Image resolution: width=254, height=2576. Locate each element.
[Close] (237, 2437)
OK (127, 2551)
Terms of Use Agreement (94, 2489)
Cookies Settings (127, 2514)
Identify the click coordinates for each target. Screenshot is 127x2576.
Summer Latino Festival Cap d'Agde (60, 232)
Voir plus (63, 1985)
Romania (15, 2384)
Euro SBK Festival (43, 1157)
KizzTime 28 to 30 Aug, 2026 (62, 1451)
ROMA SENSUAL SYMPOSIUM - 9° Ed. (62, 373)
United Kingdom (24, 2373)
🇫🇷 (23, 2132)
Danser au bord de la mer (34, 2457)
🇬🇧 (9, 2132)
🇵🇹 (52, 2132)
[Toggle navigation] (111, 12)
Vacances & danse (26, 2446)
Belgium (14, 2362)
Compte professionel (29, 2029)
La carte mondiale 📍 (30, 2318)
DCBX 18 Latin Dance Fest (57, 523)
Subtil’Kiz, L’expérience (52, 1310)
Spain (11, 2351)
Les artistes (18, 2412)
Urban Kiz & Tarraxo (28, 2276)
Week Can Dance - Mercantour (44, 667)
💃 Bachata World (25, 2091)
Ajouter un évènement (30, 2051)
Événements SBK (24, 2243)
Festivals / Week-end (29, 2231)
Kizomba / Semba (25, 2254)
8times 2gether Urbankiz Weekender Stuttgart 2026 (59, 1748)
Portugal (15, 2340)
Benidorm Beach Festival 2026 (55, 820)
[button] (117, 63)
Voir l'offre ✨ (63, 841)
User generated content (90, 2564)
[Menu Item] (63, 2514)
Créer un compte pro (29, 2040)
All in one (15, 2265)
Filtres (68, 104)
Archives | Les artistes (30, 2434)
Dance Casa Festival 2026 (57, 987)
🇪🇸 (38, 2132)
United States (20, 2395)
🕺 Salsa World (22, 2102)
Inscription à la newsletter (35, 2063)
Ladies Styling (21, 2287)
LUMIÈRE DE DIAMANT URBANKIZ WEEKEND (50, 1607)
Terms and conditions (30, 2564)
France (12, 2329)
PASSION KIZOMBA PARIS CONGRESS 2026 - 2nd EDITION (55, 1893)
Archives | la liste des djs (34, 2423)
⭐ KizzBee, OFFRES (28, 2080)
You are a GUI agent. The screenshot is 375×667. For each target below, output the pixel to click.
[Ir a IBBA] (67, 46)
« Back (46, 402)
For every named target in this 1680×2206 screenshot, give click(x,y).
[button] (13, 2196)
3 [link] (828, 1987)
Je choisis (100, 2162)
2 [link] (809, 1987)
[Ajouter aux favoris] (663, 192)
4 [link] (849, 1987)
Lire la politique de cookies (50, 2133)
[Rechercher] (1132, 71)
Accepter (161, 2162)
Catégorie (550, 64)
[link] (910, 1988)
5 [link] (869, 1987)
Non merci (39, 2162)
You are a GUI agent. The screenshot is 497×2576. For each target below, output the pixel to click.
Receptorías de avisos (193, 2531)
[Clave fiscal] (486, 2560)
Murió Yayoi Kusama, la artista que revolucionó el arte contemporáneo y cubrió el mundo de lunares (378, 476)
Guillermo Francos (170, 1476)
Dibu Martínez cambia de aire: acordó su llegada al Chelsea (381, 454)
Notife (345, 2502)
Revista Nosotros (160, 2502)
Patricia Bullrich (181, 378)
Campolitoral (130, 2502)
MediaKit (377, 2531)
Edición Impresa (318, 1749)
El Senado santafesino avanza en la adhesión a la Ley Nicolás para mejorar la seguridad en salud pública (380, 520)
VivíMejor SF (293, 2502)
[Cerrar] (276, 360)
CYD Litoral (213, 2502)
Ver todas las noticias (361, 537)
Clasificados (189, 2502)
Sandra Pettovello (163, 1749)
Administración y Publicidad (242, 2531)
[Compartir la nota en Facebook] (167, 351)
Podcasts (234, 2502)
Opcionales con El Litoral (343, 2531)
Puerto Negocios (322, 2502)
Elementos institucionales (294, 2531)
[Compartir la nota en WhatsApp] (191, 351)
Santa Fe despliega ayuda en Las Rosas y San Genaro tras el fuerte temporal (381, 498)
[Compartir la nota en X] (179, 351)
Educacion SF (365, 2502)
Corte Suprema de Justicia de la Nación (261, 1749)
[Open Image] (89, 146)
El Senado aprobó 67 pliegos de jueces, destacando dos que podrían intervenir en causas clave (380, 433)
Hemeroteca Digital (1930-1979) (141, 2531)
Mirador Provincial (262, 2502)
================
Set down the lines above as they stand, starting with the first line and ending with the line that contains "ROMA SENSUAL SYMPOSIUM - 9° Ed. (62, 373)".

▶ **WORKED SOLUTION**:
Image resolution: width=254, height=2576. Locate each element.
[Close] (237, 2437)
OK (127, 2551)
Terms of Use Agreement (94, 2489)
Cookies Settings (127, 2514)
Identify the click coordinates for each target. Screenshot is 127x2576.
Summer Latino Festival Cap d'Agde (60, 232)
Voir plus (63, 1985)
Romania (15, 2384)
Euro SBK Festival (43, 1157)
KizzTime 28 to 30 Aug, 2026 (62, 1451)
ROMA SENSUAL SYMPOSIUM - 9° Ed. (62, 373)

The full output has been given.